(Screenshot grounding data)
=== Section Start ===

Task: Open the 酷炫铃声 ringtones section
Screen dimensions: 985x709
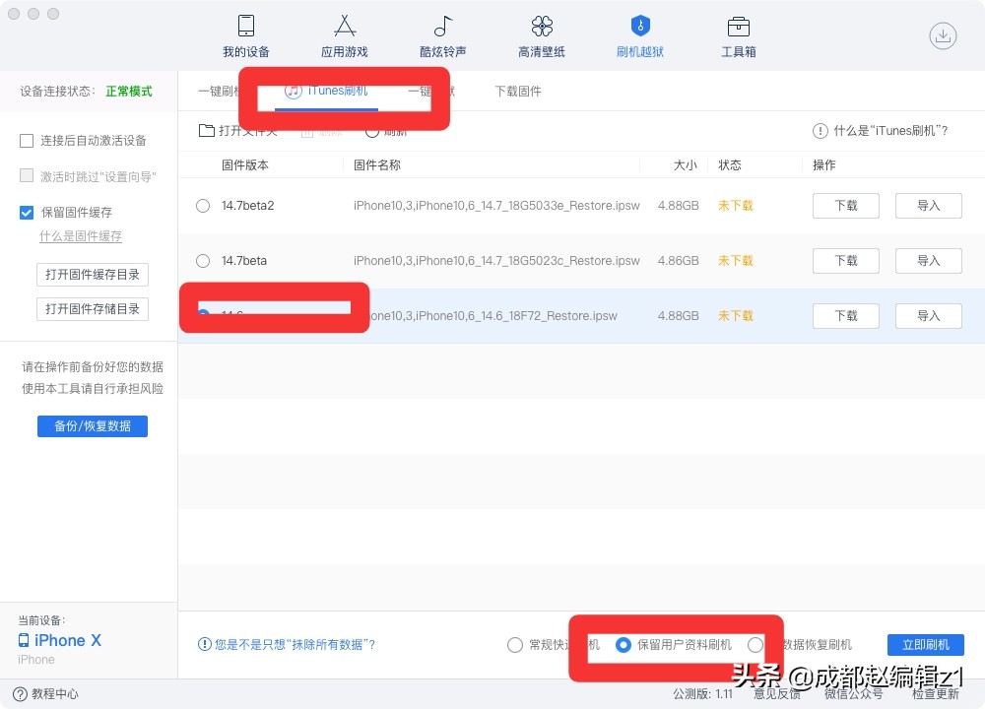Action: click(x=441, y=36)
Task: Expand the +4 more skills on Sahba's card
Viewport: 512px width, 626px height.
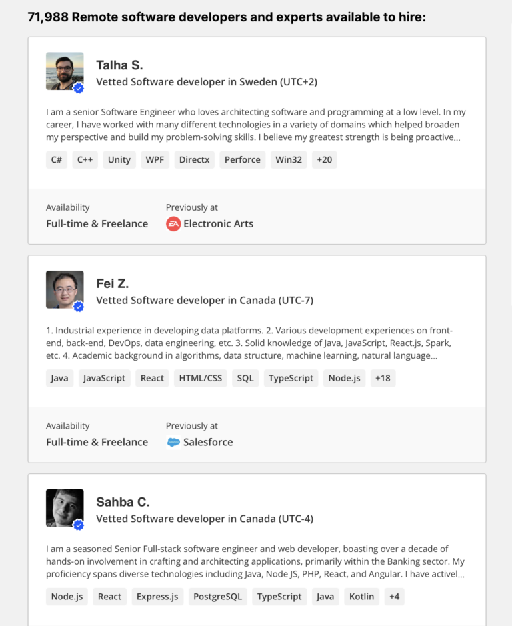Action: 394,597
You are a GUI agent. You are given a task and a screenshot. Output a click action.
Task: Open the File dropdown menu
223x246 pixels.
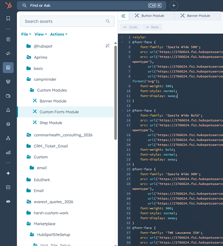[26, 34]
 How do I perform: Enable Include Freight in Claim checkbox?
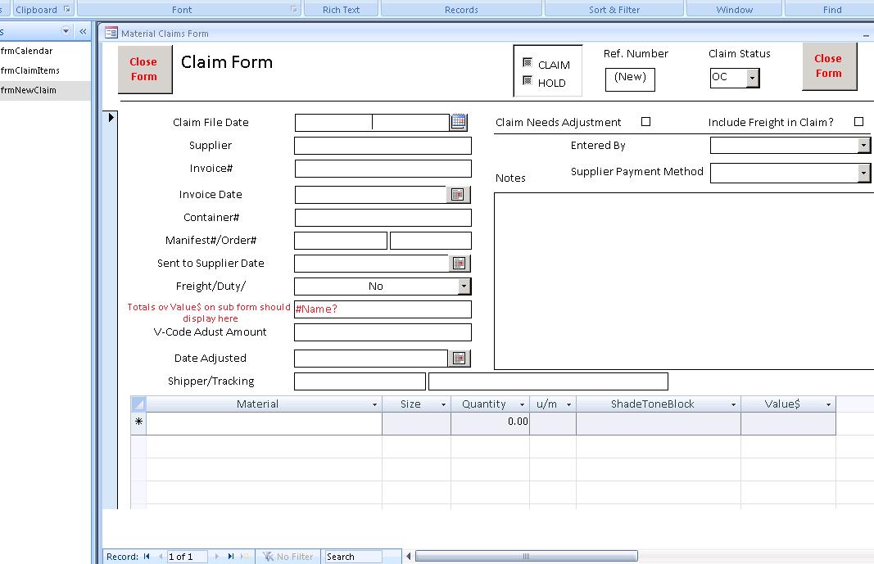[x=858, y=122]

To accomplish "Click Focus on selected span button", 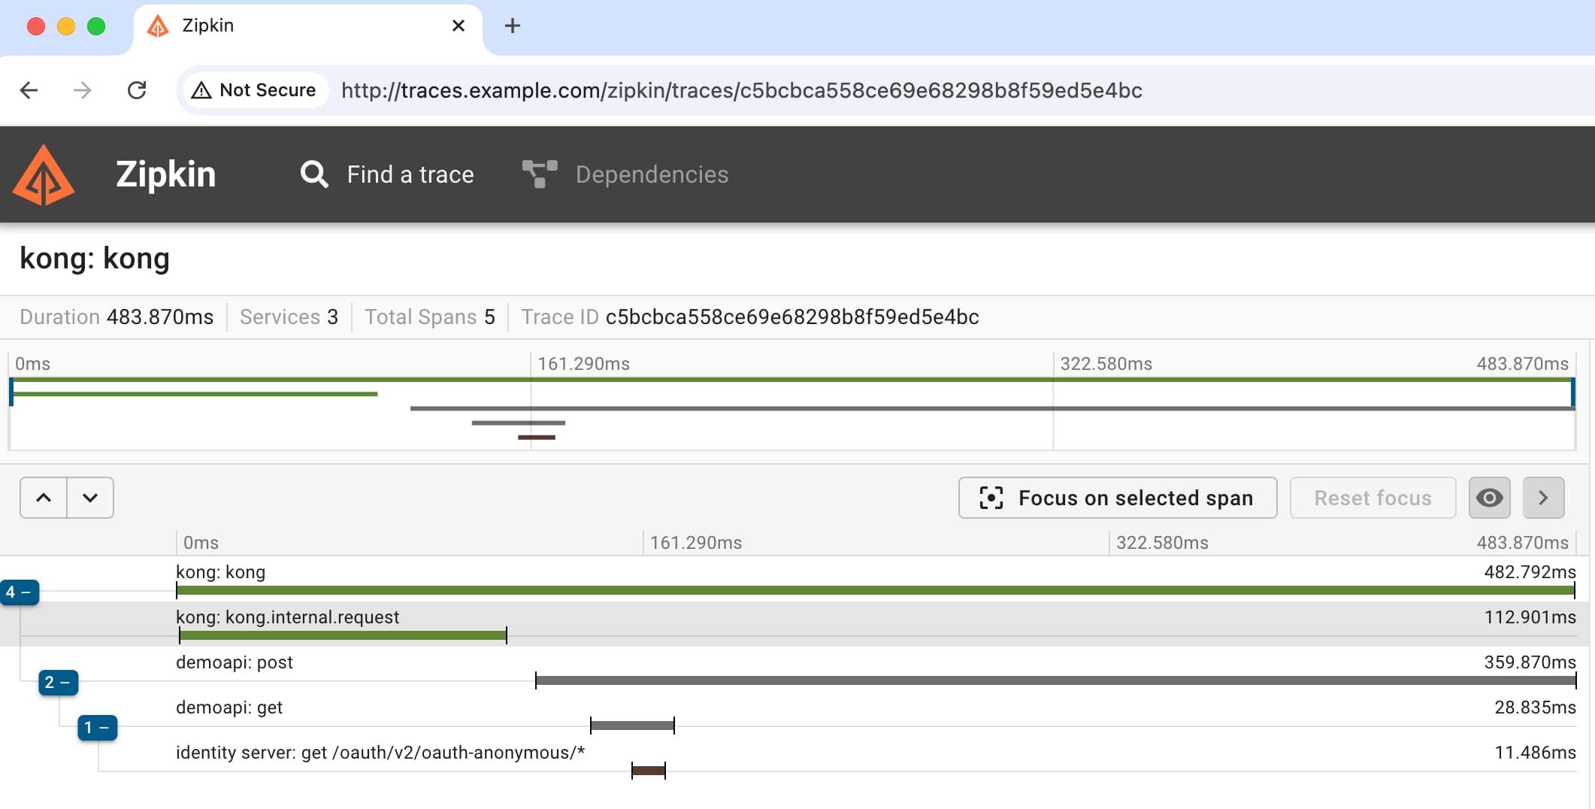I will click(x=1117, y=498).
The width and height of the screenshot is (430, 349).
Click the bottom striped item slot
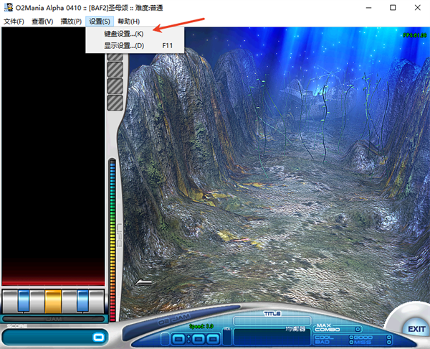[x=115, y=102]
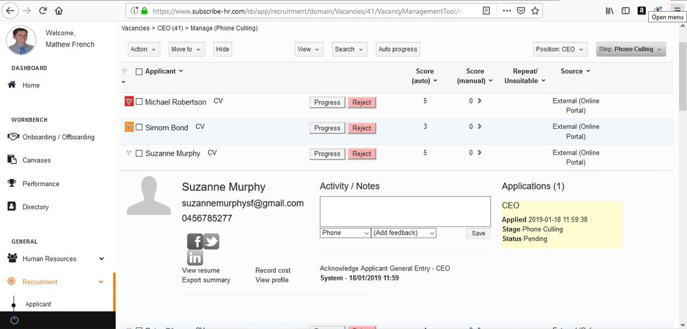Check the select-all Applicant header checkbox
The width and height of the screenshot is (687, 329).
pyautogui.click(x=139, y=71)
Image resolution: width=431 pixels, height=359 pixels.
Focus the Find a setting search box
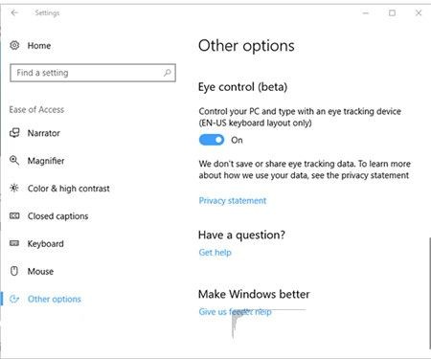(93, 73)
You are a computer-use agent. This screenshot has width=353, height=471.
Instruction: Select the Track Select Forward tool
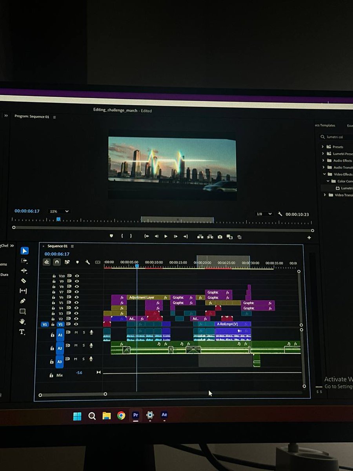click(x=24, y=261)
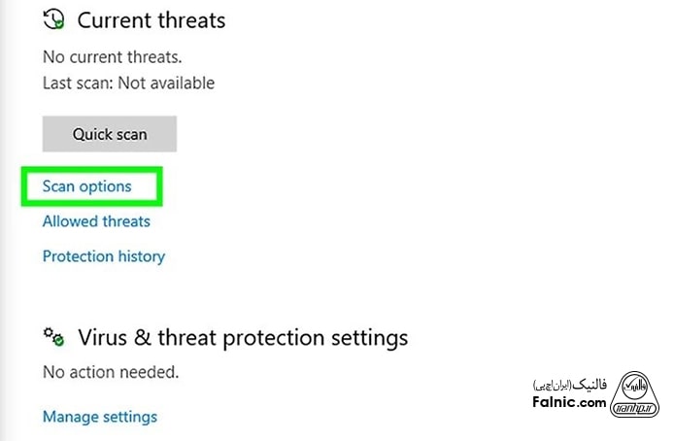
Task: Open Manage settings link
Action: 99,417
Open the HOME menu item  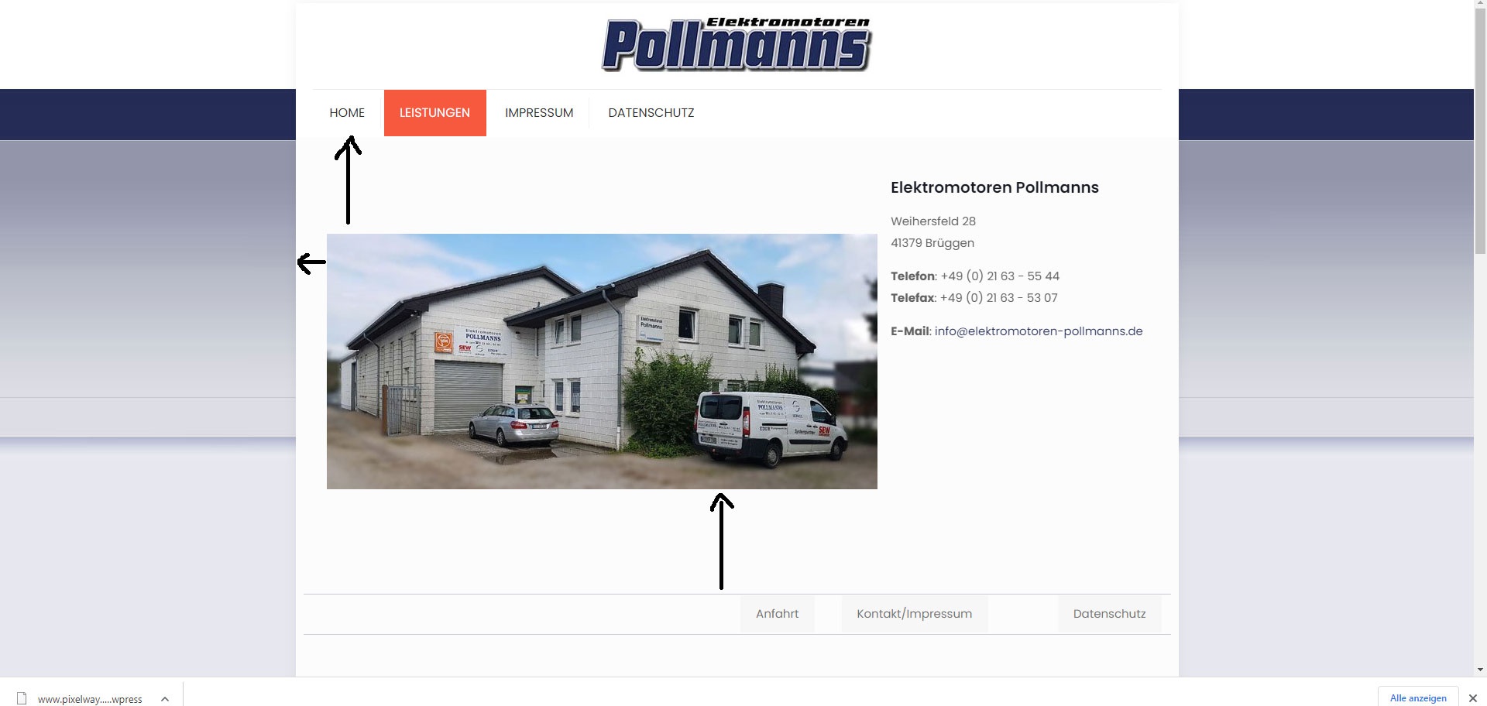(x=347, y=113)
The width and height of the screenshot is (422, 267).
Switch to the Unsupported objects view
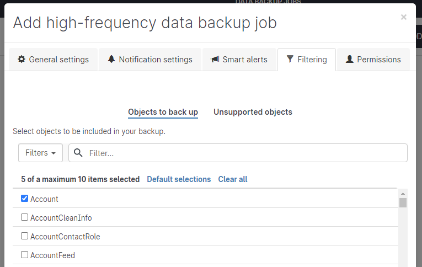tap(253, 112)
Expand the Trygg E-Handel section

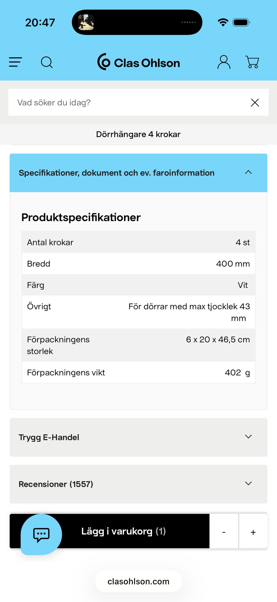click(139, 437)
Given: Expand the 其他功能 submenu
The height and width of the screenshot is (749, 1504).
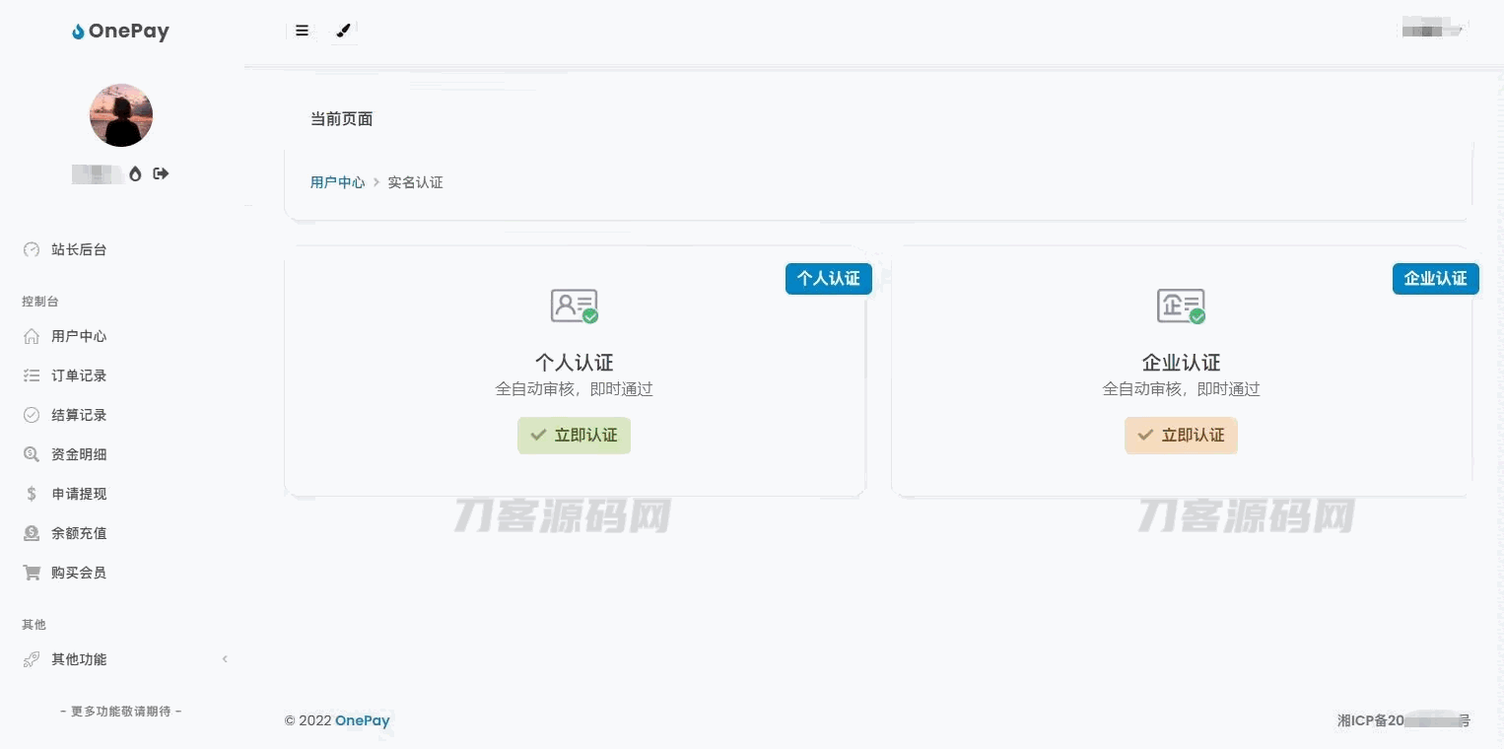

=== Section End ===

> ASSIGNMENT: Say again, word for word, every line from the one with "Given: Expand the 其他功能 submenu" through the last line of the data above, minus the pictures.

> SOLUTION TO THE PROBLEM:
Given: Expand the 其他功能 submenu
The height and width of the screenshot is (749, 1504).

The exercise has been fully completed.